SPECweb96 Release 1.0 Rules

SPECweb96 Release 1.0 Run and Reporting Rules

Version 2.7. Last modified: Fri May 30 10:52:05 PDT 1997

Last updates include additional reporting requirements added to sections 3.2.2.6, 3.3.1.4.1, and 3.3.1.4.2.

Introduction
- 1.1 Philosophy
- 1.2 Caveat
Running the SPECweb96 Release 1.0 Benchmark
- 2.1 Environment
  - Protocols
  - Server
- 2.2 Measurement
Reporting Results for the SPECweb96 Release 1.0 Benchmark
- 3.1 Metrics And Reference Format
- 3.2 Server Configuration
  - Server Hardware
  - Server Software
- 3.3 Testbed Configuration
  - Network
  - Load Generators
- 3.4 General Availability Dates
- 3.5 Test Sponsor
- 3.6 Notes/Summary of Tuning Parameters
- 3.7 Other Required Information
Building the SPECweb96 Release 1.0 Benchmark

1.0 Introduction

This document specifies how the benchmarks in the SPECweb96 Release 1.0 suite are to be run for measuring and publicly reporting performance results. These rules are according to the norms laid down by the SPEC Web Subcommittee and approved by the SPEC Open Systems Steering Committee. This ensures that results generated with this suite are meaningful, comparable to other generated results, and are repeatable (with documentation covering factors pertinent to duplicating the results).

Per the SPEC license agreement, all results publicly disclosed must adhere to these Run and Reporting Rules.

1.1 Philosophy

The general philosophy behind the rules for running the SPECweb96 Release 1.0 benchmark is to ensure that an independent party can reproduce the reported results.

The following attributes are expected:

Proper use of the SPEC benchmark tools as provided.
Availability of an appropriate full disclosure report.
Support for all of the appropriate protocols.

Furthermore, SPEC expects that any public use of results from this benchmark suite shall be for servers and configurations that are appropriate for public consumption and comparison.

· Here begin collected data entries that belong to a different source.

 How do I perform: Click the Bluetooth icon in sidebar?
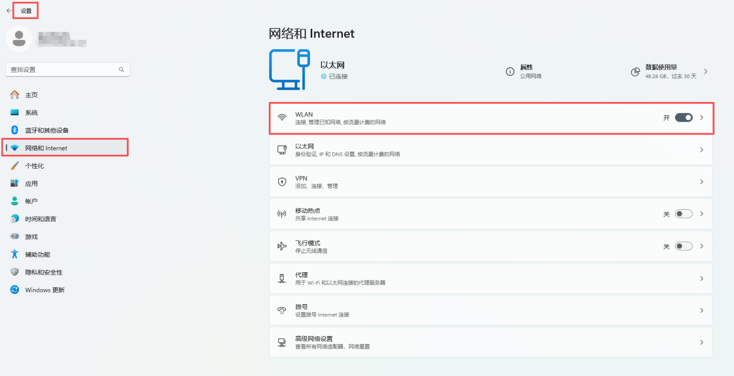pyautogui.click(x=15, y=130)
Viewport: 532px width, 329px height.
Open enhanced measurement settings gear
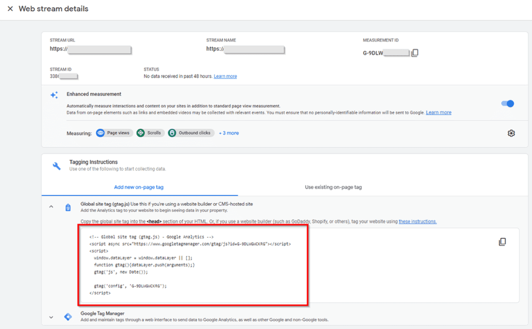tap(511, 133)
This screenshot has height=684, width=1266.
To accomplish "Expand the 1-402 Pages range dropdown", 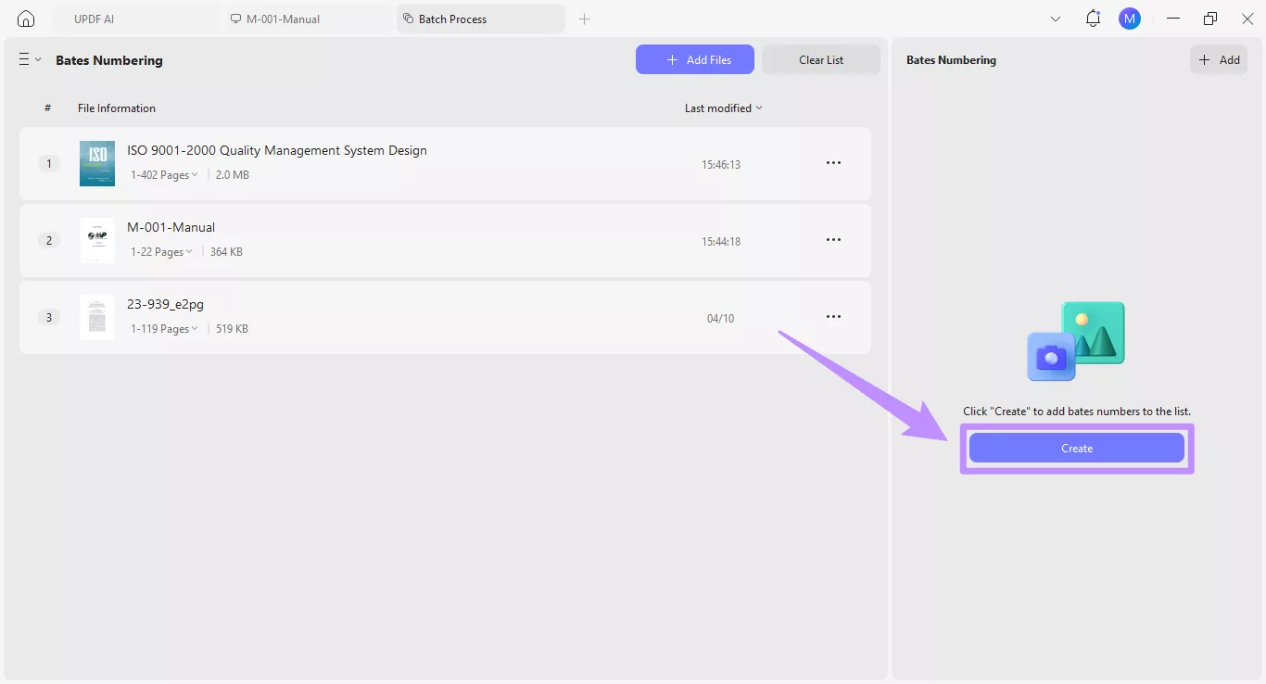I will pyautogui.click(x=164, y=175).
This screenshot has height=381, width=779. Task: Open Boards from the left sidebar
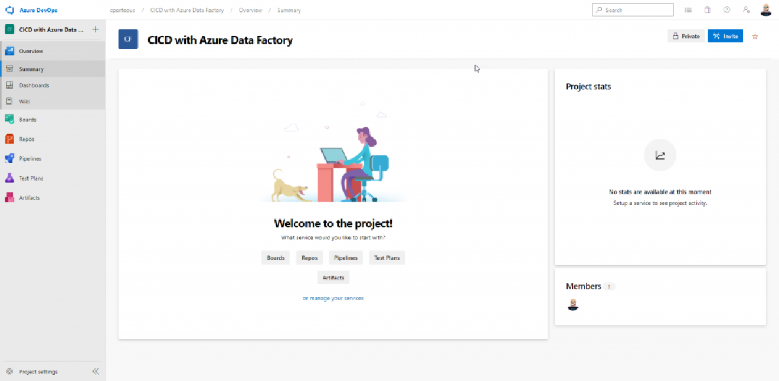[27, 119]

Thus, it is also expected that:

Hardware and software used to run this benchmark must provide a suitable environment for serving WWW documents.
Optimizations utilized must improve performance for a larger class of workloads than just the ones defined by this benchmark suite.
The server and configuration is generally available, documented, supported, and encouraged by the providing vendor(s).

1.2 Caveat

SPEC reserves the right to adapt the benchmark codes, workloads, and rules of SPECweb96 Release 1.0 as deemed necessary to preserve the goal of fair benchmarking. SPEC with notify members and licencees whenever it makes changes to the suite and will rename the metrics (e.g. from SPECweb96 to SPECweb97a). In the event that a workload is removed, SPEC reserves the right to republish in summary form "adapted" results for previously published systems, converted to the new metric. In the case of other changes, a republication may necessitate retesting and may require support from the original test sponsor.

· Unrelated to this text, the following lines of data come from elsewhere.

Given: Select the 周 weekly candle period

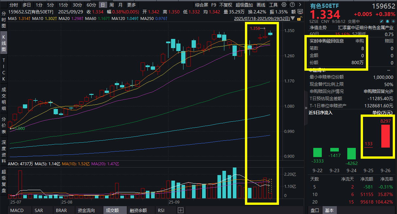Looking at the screenshot, I should [111, 5].
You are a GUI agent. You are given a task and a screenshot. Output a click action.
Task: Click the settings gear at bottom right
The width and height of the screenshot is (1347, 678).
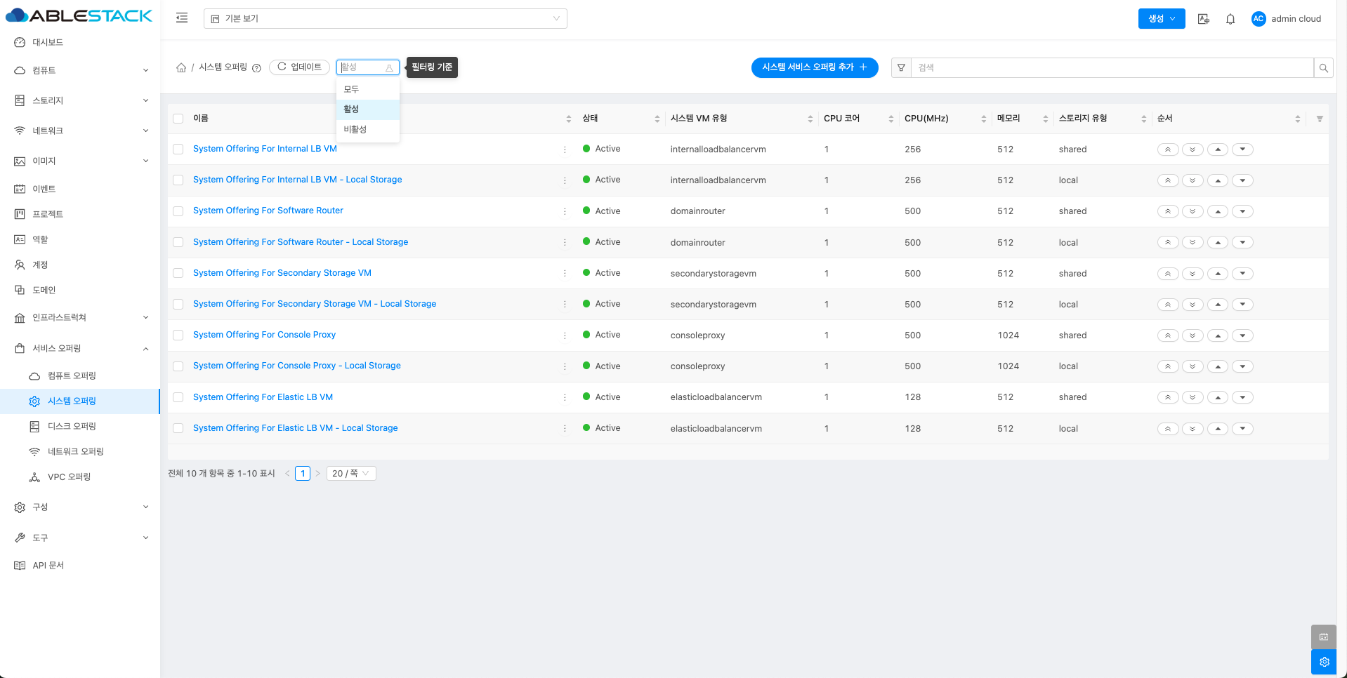[x=1324, y=662]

Relevant standards are cited in these run rules as URL references, and are current as of the date of publication. Changes or updates to these referenced documents or URL's may necessitate repairs to the links and/or amendment of the run rules. The current run rules will be available at the SPEC web site at http://www.spec.org. SPEC with notify members and licencees whenever it makes changes to the suite.

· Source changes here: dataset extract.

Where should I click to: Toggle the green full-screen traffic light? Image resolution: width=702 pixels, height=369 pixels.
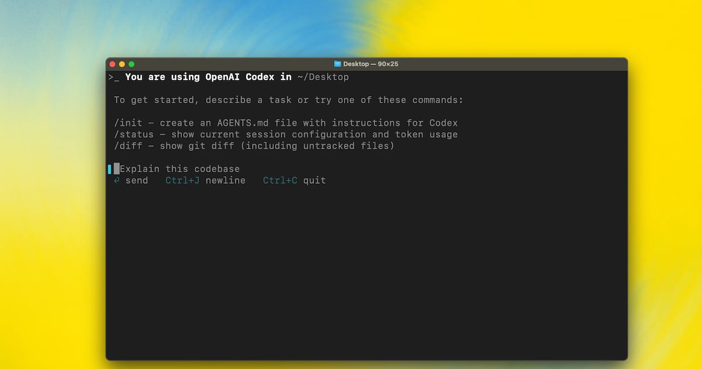point(131,64)
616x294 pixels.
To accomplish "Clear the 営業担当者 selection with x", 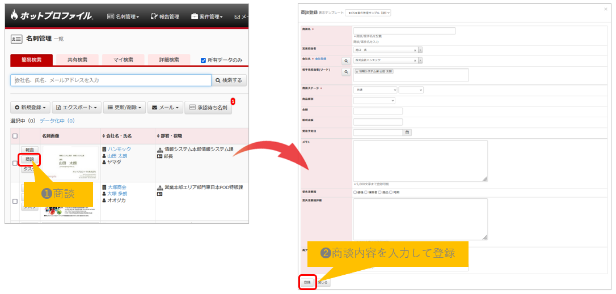I will pos(415,50).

2.0 Running the SPECweb96 Release 1.0 Benchmark

2.1 Environment

2.1.1 Protocols

As the WWW is defined by its interoperative protocol definitions, SPECweb requires adherence to the related protocol standards. The benchmark environment shall be governed by the following standards:

HTTP1.0: Basic WWW protocol, as defined in http://www.w3.org/pub/WWW/Protocols/HTTP1.0/draft-ietf-http-spec.html.
RFC 761: DoD standard Transmission Control Protocol, as defined in http://info.internet.isi.edu/in-notes/rfc/files/rfc761.txt
RFC791: Internet Protocol, as defined in http://info.internet.isi.edu/in-notes/rfc/files/rfc791.txt
RFC792: Internet Control Message Protocol, as defined in http://info.internet.isi.edu/in-notes/rfc/files/rfc792.txt and updated by RFC0950.
RFC 793: Transmission Control Protocol, as defined in http://info.internet.isi.edu/in-notes/rfc/files/rfc793.txt
RFC950: Internet Standard Subnetting Procedure, as defined in http://info.internet.isi.edu/in-notes/rfc/files/rfc950.txt
RFC 1122: Requirements for Internet hosts - communication layers, as defined in http://info.internet.isi.edu/in-notes/rfc/files/rfc1122.txt

For further explanation of these protocols, the following might be helpful:

RFC 1180: TCP/IP tutorial [http://info.internet.isi.edu/in-notes/rfc/files/rfc1180.txt]
RFC 1739: A Primer On Internet and TCP/IP Tools [http://info.internet.isi.edu/in-notes/rfc/files/rfc1739.txt]

2.1.2 Server

For a run to be valid, the following attributes must hold true:

The server supports the required protocols, and is not utilizing variations of these protocols to satisfy requests made during the benchmark. To ensure comparability of results, this release of SPECweb does not support other versions of the HTTP protocol such as 0.9 or 1.1.
The value of TIME_WAIT must be at least 60 seconds.
Rationale: SPEC intends to follow relevant standards wherever practical, but with respect to this performance sensitive parameter it is dificult due to ambiguity in the standards. RFC1122 requires that TIME_WAIT be 2 times the maximum segment life (MSL) and RFC793 suggests a value of 2 minutes for MSL. So TIME_WAIT itself is effectively not limited by the standards. However, current TCP/IP implementations define a de facto lower limit for TIME_WAIT of 60 seconds, the value used in most BSD derived UNIX implementations. SPEC expects that the protocol standards relating to TIME_WAIT will be clarified in time, and that future releases of SPECweb will require strict conformance with those standards.
The server returns the complete and appropriate byte streams for each request made.
The server logs the following information for each request made: address of the requestor, a date and time stamp accurate to at least 1 second, specification of the file requested, size of the file transferred, and the final status of the request.
The server utilizes stable storage for all data files and server logs. The log file records must be written to non-volatile storage at least as often as once per 60 seconds.
The server is comprised of components that are generally available, or shall be generally available within six months of the first publication of these results.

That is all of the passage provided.